** Opening Provided records block **

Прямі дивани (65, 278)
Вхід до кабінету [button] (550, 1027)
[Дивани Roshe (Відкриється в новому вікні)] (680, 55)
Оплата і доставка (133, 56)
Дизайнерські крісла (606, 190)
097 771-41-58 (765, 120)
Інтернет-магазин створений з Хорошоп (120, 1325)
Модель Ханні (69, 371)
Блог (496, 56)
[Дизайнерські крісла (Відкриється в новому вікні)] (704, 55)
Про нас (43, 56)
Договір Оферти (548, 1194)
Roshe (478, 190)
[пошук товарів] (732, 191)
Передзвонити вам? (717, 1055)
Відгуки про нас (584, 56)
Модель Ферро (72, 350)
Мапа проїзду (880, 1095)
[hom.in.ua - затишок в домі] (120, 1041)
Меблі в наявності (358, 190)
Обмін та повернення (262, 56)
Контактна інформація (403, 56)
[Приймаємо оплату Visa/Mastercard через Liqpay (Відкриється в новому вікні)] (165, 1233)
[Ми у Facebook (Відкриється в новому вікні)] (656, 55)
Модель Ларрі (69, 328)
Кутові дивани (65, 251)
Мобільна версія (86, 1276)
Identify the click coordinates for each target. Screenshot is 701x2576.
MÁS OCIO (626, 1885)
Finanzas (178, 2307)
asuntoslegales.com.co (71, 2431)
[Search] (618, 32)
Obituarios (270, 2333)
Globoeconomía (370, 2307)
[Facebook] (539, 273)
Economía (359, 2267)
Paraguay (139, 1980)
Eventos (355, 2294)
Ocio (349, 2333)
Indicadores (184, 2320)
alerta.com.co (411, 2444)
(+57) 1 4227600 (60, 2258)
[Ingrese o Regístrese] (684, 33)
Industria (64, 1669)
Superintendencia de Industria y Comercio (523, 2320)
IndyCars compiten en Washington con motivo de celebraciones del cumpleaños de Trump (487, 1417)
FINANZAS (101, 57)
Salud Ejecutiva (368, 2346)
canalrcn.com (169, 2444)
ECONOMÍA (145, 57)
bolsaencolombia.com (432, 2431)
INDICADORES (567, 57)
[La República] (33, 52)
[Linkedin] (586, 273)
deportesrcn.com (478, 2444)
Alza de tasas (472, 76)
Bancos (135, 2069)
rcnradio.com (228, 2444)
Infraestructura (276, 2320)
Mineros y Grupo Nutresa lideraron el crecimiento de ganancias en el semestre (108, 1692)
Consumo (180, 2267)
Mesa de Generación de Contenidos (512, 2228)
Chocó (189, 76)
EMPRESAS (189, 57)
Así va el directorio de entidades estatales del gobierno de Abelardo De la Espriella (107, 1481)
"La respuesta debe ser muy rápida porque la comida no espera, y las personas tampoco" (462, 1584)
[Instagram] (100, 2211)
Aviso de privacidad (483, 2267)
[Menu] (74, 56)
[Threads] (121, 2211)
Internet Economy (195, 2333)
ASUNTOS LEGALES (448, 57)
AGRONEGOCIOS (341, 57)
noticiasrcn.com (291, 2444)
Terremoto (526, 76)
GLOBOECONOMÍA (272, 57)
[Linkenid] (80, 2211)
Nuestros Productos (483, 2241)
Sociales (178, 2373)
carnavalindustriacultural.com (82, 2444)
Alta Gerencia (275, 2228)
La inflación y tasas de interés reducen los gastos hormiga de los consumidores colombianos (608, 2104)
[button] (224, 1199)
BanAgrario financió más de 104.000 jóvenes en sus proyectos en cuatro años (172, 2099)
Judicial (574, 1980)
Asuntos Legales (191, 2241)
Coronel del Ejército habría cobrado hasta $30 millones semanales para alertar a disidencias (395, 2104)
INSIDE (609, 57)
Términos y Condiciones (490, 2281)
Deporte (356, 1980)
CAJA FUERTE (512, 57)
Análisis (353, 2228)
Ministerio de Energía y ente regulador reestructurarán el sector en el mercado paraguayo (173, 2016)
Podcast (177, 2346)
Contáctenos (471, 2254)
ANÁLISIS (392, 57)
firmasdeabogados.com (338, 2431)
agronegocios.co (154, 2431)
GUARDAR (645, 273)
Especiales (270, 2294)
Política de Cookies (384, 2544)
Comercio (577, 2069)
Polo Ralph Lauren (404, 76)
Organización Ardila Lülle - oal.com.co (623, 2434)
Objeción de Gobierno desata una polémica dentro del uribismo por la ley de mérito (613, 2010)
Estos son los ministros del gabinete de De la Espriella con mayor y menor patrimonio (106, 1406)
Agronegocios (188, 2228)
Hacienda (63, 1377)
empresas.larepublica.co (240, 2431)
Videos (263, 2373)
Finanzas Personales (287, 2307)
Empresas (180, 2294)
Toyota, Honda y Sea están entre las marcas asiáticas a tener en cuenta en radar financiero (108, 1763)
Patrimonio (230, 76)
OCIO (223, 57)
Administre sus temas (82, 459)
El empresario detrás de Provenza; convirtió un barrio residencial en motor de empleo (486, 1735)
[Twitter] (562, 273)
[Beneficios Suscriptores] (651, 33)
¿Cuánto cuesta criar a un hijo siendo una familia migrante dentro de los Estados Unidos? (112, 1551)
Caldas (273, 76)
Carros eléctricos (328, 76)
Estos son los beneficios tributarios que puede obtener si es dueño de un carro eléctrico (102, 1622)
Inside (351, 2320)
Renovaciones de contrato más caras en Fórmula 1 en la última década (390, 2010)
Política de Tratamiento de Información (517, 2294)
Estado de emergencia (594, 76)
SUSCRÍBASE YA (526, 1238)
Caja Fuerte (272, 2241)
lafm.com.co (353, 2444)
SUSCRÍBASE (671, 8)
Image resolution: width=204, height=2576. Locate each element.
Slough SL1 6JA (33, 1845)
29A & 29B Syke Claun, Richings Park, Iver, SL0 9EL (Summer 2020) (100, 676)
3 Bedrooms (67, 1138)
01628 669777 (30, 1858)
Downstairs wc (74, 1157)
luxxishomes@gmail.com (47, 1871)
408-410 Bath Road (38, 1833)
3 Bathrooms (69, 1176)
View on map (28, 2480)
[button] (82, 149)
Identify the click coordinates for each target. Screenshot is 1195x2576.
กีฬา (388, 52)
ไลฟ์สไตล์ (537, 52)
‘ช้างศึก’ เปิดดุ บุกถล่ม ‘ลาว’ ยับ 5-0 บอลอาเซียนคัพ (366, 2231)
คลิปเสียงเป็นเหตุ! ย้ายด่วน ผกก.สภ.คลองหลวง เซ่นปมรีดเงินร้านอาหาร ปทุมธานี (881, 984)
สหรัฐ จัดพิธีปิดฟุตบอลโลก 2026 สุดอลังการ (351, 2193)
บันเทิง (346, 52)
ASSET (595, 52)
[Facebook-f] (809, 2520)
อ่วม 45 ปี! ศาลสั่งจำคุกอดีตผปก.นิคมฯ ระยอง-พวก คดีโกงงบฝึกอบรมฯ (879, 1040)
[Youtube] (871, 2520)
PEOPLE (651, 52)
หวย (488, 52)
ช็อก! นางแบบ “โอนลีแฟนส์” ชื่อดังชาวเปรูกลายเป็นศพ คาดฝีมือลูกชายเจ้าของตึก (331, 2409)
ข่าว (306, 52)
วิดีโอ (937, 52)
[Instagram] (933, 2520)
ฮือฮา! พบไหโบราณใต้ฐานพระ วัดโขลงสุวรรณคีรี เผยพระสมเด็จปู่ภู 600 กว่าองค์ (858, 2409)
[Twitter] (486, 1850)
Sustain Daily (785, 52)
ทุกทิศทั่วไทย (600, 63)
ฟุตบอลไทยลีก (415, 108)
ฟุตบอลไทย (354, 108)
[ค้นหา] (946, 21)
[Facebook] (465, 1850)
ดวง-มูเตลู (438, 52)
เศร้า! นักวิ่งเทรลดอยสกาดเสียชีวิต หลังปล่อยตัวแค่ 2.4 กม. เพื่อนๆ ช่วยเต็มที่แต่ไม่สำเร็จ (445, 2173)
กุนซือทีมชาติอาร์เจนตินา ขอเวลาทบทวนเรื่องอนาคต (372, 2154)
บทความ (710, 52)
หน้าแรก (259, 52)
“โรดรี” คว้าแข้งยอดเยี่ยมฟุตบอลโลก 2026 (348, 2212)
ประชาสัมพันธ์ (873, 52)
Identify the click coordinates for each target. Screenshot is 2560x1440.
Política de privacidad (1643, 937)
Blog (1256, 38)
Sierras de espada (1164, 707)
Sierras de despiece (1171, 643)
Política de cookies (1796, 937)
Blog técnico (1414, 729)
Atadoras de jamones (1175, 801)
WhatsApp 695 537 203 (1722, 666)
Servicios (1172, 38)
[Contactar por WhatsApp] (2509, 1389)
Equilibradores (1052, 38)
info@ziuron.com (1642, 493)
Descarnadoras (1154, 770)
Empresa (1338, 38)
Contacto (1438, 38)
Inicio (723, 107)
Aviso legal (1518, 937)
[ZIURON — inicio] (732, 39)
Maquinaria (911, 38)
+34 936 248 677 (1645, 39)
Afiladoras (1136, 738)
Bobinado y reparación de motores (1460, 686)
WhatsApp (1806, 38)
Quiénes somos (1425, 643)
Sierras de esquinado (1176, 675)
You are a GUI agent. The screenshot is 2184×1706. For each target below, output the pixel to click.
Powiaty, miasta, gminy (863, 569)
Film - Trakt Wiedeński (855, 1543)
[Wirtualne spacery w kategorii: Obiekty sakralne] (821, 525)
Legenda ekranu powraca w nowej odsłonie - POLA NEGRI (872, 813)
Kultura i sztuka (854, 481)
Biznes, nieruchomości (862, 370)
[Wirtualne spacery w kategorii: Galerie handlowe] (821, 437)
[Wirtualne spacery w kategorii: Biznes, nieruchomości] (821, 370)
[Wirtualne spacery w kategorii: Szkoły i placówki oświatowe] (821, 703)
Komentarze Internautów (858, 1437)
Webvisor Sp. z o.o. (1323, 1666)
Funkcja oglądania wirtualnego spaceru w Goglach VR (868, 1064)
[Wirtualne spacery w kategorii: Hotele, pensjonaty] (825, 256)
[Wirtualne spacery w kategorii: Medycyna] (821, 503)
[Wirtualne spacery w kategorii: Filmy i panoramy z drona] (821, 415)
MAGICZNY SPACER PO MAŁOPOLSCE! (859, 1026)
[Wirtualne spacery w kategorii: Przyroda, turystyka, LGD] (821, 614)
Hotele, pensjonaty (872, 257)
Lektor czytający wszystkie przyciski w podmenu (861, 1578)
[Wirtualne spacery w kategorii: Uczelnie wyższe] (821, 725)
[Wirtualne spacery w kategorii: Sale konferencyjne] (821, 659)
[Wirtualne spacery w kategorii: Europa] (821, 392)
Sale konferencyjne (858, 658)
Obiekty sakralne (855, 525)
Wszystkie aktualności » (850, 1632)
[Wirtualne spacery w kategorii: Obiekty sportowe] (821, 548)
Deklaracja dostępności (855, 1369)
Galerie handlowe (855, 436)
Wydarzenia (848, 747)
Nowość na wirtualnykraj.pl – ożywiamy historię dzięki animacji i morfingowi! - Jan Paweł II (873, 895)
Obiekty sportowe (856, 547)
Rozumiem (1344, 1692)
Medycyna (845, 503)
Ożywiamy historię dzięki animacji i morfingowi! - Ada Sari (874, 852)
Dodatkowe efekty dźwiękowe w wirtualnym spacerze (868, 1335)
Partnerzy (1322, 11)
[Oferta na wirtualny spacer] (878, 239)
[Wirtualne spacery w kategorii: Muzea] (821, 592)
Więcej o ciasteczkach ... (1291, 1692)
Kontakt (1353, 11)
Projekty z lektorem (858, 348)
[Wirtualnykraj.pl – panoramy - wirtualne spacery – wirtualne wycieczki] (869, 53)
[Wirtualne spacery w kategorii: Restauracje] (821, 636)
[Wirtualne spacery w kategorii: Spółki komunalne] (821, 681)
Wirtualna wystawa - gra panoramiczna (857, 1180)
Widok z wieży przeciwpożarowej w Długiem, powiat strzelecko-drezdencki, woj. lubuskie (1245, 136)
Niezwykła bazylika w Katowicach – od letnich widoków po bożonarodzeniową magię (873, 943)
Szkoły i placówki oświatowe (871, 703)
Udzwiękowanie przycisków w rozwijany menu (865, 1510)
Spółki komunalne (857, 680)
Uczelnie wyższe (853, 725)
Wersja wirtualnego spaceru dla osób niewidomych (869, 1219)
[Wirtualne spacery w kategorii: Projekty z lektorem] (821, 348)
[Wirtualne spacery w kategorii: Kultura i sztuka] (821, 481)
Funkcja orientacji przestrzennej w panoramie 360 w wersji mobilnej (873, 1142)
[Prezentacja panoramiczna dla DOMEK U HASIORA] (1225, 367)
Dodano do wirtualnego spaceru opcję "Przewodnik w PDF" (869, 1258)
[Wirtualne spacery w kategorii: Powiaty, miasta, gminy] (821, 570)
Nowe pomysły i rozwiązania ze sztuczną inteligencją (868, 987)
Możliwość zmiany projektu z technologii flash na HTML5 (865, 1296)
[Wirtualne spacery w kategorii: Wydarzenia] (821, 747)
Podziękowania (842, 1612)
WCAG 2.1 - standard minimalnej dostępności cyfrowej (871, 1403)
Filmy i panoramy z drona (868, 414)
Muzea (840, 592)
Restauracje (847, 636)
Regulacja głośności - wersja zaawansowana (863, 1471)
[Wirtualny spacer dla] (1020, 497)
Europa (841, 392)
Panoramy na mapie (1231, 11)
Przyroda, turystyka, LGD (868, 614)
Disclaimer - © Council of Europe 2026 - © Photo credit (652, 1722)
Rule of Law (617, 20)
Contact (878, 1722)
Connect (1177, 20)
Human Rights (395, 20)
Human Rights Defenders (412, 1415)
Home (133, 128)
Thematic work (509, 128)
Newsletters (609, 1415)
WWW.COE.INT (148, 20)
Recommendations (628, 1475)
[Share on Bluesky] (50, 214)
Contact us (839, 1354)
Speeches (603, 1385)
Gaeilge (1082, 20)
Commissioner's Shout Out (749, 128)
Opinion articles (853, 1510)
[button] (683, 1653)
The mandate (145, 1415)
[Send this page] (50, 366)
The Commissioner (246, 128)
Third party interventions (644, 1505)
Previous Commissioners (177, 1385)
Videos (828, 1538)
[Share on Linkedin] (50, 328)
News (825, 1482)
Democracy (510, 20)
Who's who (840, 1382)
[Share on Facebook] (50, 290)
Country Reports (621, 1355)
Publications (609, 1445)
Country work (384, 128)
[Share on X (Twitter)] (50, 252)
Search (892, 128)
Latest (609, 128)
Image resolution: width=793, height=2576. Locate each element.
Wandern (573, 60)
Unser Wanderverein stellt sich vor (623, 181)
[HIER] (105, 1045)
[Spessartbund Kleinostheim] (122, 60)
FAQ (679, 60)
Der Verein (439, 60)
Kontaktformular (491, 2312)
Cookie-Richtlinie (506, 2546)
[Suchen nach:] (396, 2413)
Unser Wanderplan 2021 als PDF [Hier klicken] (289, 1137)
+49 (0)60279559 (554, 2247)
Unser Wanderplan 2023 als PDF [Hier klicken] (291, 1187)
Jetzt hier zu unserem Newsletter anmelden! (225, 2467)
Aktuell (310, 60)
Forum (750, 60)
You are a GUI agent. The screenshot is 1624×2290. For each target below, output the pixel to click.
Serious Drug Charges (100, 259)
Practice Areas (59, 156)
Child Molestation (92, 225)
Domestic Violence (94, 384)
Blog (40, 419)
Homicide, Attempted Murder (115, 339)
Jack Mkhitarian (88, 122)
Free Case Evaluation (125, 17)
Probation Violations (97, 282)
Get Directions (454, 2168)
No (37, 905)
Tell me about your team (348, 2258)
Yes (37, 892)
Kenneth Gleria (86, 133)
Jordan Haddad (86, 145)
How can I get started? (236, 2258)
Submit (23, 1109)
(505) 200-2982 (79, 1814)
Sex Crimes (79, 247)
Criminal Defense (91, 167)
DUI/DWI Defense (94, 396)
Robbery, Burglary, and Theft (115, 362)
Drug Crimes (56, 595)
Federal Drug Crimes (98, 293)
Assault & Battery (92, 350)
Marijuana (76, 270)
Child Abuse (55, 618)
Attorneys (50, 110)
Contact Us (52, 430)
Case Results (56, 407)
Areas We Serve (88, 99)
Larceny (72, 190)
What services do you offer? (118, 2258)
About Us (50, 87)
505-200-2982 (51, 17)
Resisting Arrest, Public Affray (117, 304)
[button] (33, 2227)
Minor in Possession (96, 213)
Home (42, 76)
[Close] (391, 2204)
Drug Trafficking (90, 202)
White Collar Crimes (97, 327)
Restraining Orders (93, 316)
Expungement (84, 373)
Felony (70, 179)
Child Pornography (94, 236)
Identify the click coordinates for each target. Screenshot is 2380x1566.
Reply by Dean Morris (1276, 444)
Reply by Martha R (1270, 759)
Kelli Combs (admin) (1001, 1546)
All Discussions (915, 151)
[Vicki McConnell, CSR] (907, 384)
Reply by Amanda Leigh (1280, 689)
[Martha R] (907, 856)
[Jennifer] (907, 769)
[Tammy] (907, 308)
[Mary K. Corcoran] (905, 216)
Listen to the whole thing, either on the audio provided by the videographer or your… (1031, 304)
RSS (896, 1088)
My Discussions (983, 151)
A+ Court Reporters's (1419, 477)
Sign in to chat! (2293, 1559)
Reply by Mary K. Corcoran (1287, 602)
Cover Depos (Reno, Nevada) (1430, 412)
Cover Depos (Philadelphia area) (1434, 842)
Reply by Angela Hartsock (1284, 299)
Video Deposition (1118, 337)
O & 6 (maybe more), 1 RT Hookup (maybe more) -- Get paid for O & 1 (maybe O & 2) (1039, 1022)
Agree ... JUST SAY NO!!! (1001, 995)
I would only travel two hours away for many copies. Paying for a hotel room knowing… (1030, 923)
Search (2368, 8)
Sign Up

** Closing Provided records block **

The task | Everything from the line with "Muzea (840, 592)" through the line with "[Send this page] (50, 366)" should be written out exactly as it appears above, end lines included, and nothing outside that range.

Exercise answer |
Muzea (840, 592)
Restauracje (847, 636)
Regulacja głośności - wersja zaawansowana (863, 1471)
[Wirtualny spacer dla] (1020, 497)
Europa (841, 392)
Panoramy na mapie (1231, 11)
Przyroda, turystyka, LGD (868, 614)
Disclaimer - © Council of Europe 2026 - © Photo credit (652, 1722)
Rule of Law (617, 20)
Contact (878, 1722)
Connect (1177, 20)
Human Rights (395, 20)
Human Rights Defenders (412, 1415)
Home (133, 128)
Thematic work (509, 128)
Newsletters (609, 1415)
WWW.COE.INT (148, 20)
Recommendations (628, 1475)
[Share on Bluesky] (50, 214)
Contact us (839, 1354)
Speeches (603, 1385)
Gaeilge (1082, 20)
Commissioner's Shout Out (749, 128)
Opinion articles (853, 1510)
[button] (683, 1653)
The mandate (145, 1415)
[Send this page] (50, 366)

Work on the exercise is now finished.